Redact personally identifiable information from resume text before sending to the LLM. Real values are reinjected after extraction. GDPR-friendly.

PII Redaction

The redactPii option replaces personally identifiable information in the resume text with deterministic placeholders before the LLM call. After extraction, the real values are reinjected into the structured output.

The final result is identical to a non-redacted run — the LLM simply never sees the raw personal data.

Why this matters

When you send a resume to a third-party LLM API (OpenAI, DeepSeek, Anthropic), the raw text — including email addresses, phone numbers, and home addresses — leaves your infrastructure. Depending on your jurisdiction and data processing agreements, this may conflict with GDPR, CCPA, or internal data policies.

redactPii: true ensures that only anonymized text is transmitted to the LLM.

Basic usage

import { parseResume } from '@edwinfom/resume-intel'
import { createDeepSeek } from '@ai-sdk/deepseek'
 
const result = await parseResume(buffer, {
  model: createDeepSeek({ apiKey: process.env.DEEPSEEK_API_KEY })('deepseek-chat'),
  redactPii: true,
})
 
// The LLM processed "__PII_EMAIL_0__" instead of "john.doe@gmail.com"
// The output contains the real value
console.log(result.data.basics?.email) // "john.doe@gmail.com"

Works identically with streamResume():

for await (const event of streamResume(buffer, { model, redactPii: true })) {
  if (event.type === 'section') {
    // event.data already has real values reinjected
  }
}

What gets redacted

Category	Examples
Email addresses	`john.doe@gmail.com`, `contact@company.com`
Phone numbers	`+1 (555) 123-4567`, `+33 6 12 34 56 78`, `555-123-4567`
URLs	`https://johndoe.dev`, `https://linkedin.com/in/johndoe`, `https://github.com/user`
Physical addresses	`123 Main Street`, `45 Rue de la Paix`

Placeholder format

Placeholders are deterministic and type-tagged:

john.doe@gmail.com  →  __PII_EMAIL_0__
contact@acme.com    →  __PII_EMAIL_1__
+1 (555) 123-4567   →  __PII_PHONE_2__
https://johndoe.dev →  __PII_URL_3__
123 Main Street     →  __PII_ADDRESS_4__

The index is a counter that increments across all redacted values in the document. This makes reinjection reliable — each placeholder maps to exactly one original value.

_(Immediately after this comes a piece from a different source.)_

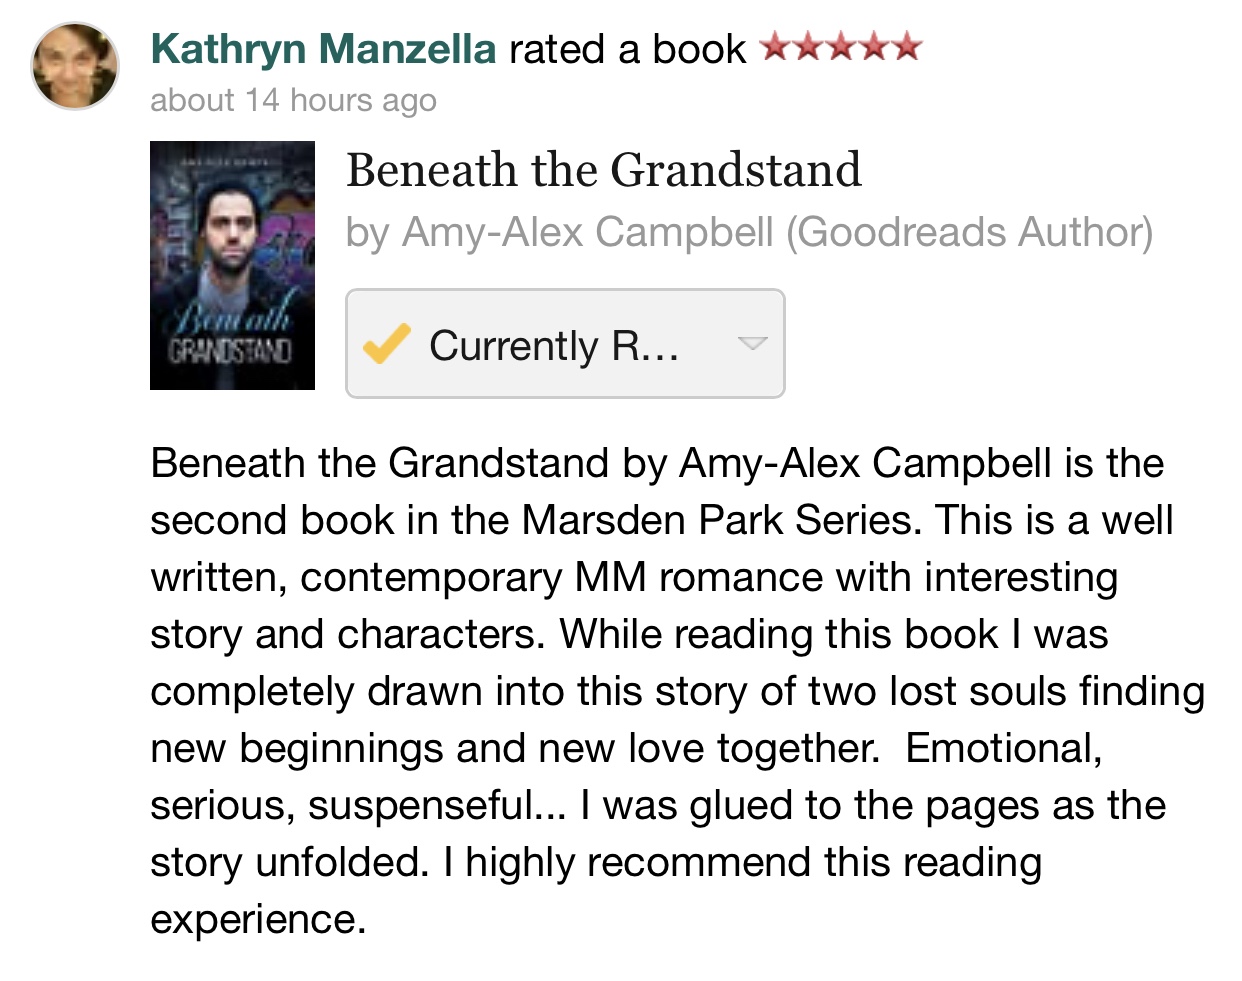Click the fourth rating star
The image size is (1242, 981).
pos(874,47)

Advanced: custom redaction pipeline

The redaction utilities are exported for use in custom pipelines:

import { redactPii, reinjectPii, describePiiRedaction } from '@edwinfom/resume-intel'
 
// Step 1: redact
const { redactedText, placeholders } = redactPii(rawResumeText)
 
console.log(describePiiRedaction({ redactedText, placeholders }))
// "2 emails, 3 urls, 1 phone"
 
// Step 2: send redactedText to your own LLM pipeline
const extracted = await myCustomExtractor(redactedText)
 
// Step 3: reinject
const restored = reinjectPii(extracted, placeholders)

Limitations

Unusual formats — phone numbers in non-standard formats (e.g. written out as "five five five...") are not redacted.
Embedded in sentences — PII embedded mid-sentence without clear delimiters may not be detected.
Custom schemas — when using outputSchema, reinjection still works but only on string fields that contain placeholders.
OCR text — OCR output may alter the formatting of phone numbers or emails, reducing detection accuracy. In this case, redaction is best-effort.

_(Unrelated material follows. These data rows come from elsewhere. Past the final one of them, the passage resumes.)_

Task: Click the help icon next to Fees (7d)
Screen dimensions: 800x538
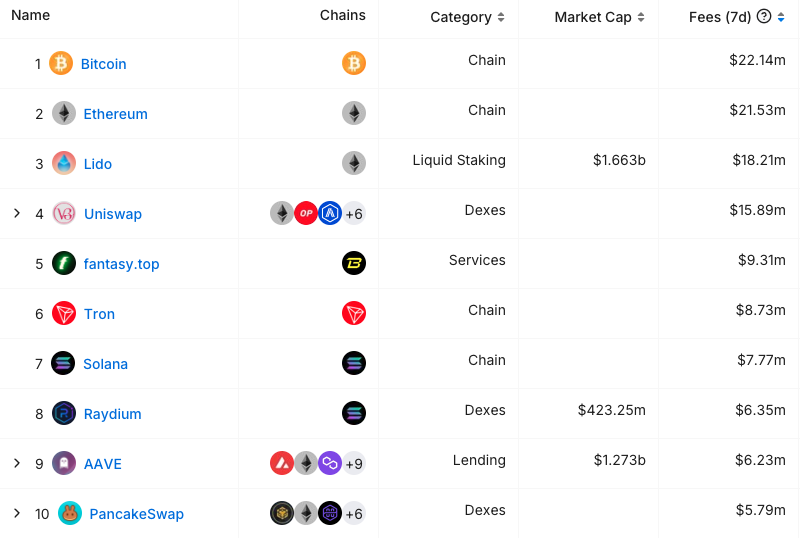Action: click(764, 17)
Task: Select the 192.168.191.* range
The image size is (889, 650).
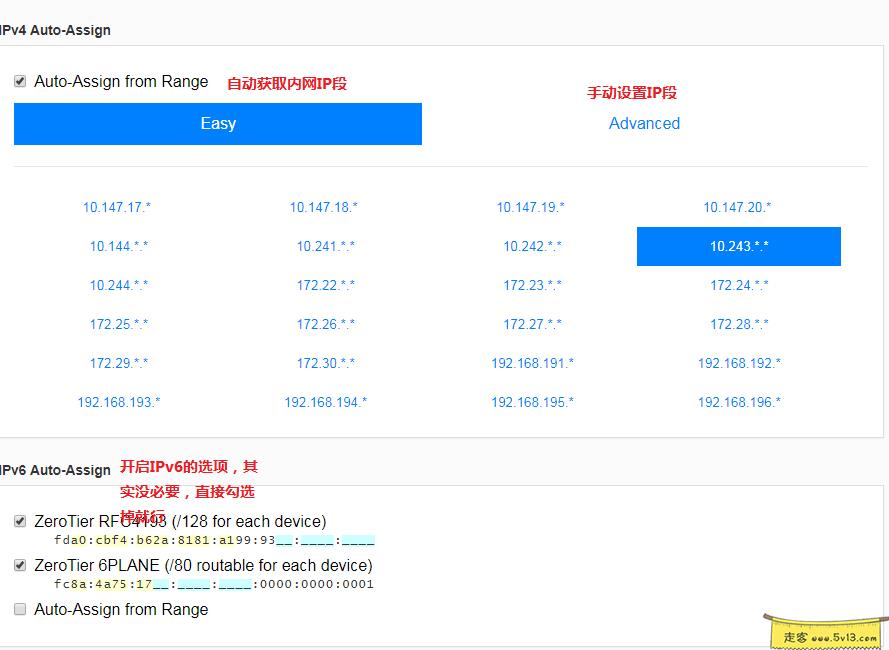Action: (x=531, y=363)
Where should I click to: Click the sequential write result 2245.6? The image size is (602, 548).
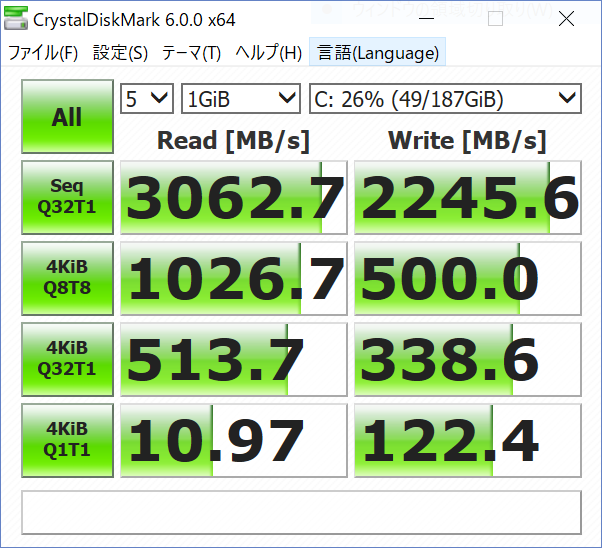tap(468, 198)
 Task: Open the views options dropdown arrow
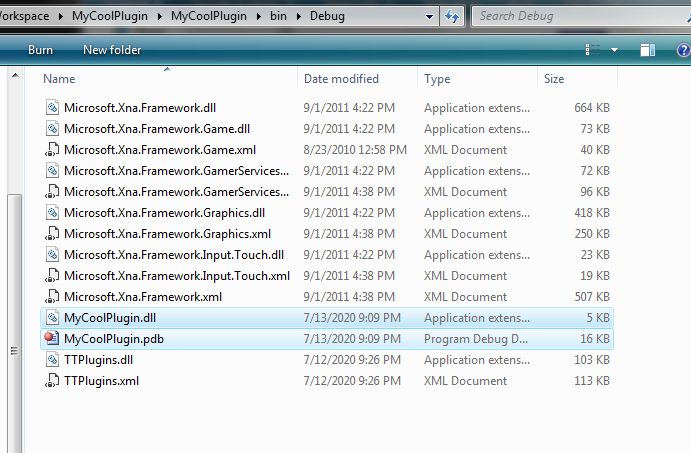(614, 50)
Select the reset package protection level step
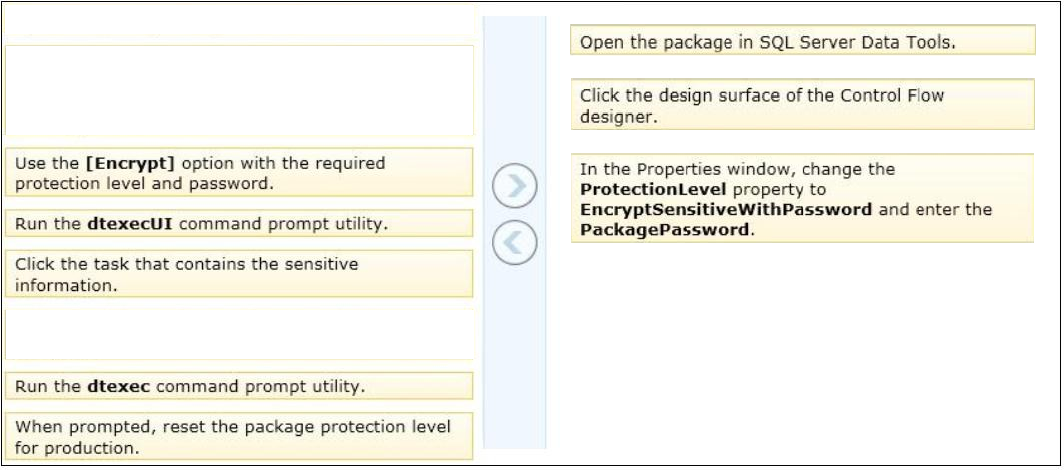This screenshot has height=470, width=1064. [x=239, y=437]
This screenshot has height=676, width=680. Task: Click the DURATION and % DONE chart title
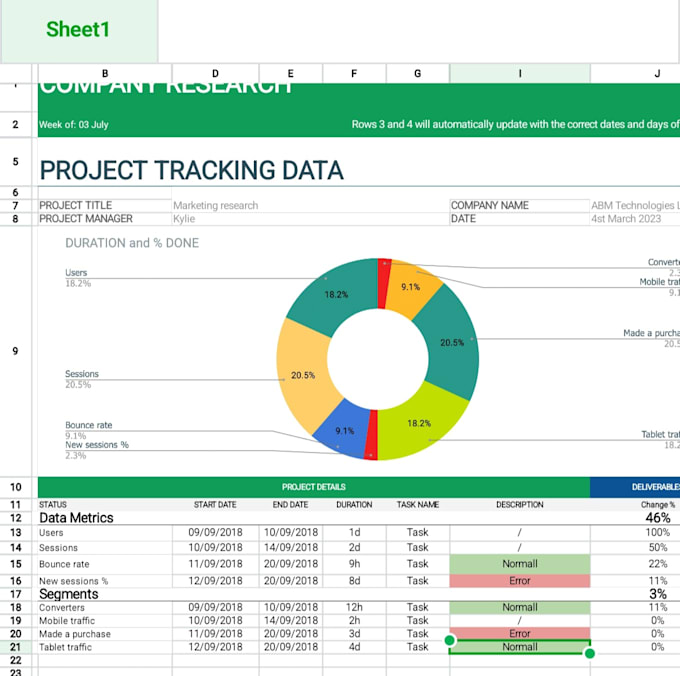(132, 243)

For high-stakes GDPR compliance, combine redactPii: true with a review step on the extracted output.

Confidence scores

When redactPii is active, the confidenceScore in sectionResults reflects whether the section extracted correctly despite the redacted input:

const result = await parseResume(buffer, {
  model,
  redactPii: true,
})
 
for (const s of result.meta.sectionResults ?? []) {
  console.log(`${s.section}: confidence=${s.confidenceScore}`)
  // basics:   confidence=0.87
  // work:     confidence=1.00
  // skills:   confidence=1.00
}

A score below 0.7 on basics with redactPii: true may indicate that the redaction disrupted the extraction. In that case, try running without redactPii to compare.